• Quoted text:
______________________________

# Phrag. Nicholle Tower



## shariea (Dec 3, 2020)

I got this from Ebay in March 2019 as "blooming size". Seller didn't list any parents, so it is what it is. This is the 1st flower ever, started opening yesterday morning. You will have to forgive my photograph--the flower is ever so droopy! Also forgive the paint and stain on my hand--it was an extremely tough night at work. 
l


----------



## NYEric (Dec 3, 2020)

Yay besseae v. dalessandroi hybrids! It is not open all the way yet. Can you post a photo of the plant too? Thanks for sharing.


----------



## abax (Dec 3, 2020)

I'm anticiipating loving this Phrag. when it's fully open. So far the color is
amazing.


----------



## shariea (Dec 9, 2020)

______________________________

• Dataset extract:
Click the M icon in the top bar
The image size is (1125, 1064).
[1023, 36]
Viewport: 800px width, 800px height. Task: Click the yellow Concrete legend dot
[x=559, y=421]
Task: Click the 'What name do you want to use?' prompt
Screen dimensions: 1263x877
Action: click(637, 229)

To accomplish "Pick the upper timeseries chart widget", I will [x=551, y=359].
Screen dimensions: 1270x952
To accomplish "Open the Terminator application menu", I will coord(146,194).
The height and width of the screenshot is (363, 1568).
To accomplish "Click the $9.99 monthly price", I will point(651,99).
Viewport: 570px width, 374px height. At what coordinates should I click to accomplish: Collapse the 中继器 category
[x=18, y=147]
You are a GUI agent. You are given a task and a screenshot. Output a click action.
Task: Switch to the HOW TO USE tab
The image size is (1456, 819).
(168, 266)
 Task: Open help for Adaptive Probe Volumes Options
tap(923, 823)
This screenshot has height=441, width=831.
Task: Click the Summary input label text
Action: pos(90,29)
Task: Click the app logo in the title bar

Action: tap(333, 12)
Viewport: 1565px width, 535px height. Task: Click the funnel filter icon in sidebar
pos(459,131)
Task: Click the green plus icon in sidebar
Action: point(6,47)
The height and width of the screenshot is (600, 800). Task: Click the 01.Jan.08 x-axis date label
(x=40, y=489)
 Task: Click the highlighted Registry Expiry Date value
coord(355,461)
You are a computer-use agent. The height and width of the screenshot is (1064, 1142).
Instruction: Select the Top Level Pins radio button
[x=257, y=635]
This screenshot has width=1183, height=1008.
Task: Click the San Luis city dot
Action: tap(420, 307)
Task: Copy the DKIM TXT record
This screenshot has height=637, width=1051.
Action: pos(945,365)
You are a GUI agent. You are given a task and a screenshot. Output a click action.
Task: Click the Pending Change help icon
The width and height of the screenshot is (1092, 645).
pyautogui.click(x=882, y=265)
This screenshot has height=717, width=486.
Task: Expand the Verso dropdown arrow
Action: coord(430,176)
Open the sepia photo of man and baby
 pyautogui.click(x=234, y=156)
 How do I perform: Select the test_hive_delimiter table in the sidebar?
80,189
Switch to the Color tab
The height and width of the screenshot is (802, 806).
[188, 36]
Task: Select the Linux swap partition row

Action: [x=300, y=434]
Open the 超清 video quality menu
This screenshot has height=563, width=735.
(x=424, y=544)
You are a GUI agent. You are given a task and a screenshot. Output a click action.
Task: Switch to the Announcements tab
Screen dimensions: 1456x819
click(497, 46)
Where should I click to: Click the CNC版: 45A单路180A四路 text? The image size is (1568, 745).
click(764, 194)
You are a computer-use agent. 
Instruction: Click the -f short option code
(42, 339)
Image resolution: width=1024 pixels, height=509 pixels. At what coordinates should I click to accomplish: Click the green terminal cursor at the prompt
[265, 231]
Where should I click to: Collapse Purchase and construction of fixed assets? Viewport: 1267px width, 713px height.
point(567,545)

______________________________

• Written tasks:
**1)** Summarize the Phrag. Nicholle Tower thread in two sentences.
**2)** Please carry the Phrag. Nicholle Tower thread on from the last point shown.
The rows can be left aside here.

• Answers for the exercise:
**1)** A forum member shows the first flower on a Phrag. Nicholle Tower bought on eBay in March 2019 as blooming size, with no parents listed by the seller, and asks forgiveness for the droopy flower in the photograph and the paint and stain on their hand. Replies cheer for besseae v. dalessandroi hybrids, note that the bloom is not open all the way yet, ask for a photo of the plant, and praise its color so far.

**2)**
Here are the newest pics. I did the best I could with my sad old camera


----------



## Duck Slipper (Dec 10, 2020)

Very Nice!


----------



## southernbelle (Dec 11, 2020)

Mine has not bloomed yet, hoping soon.


----------



## shariea (Dec 18, 2020)

This picture captures the color more accurately.


----------



## abax (Dec 18, 2020)

I really like this photo. Much better color and the graceful shape of the petals is very
nice.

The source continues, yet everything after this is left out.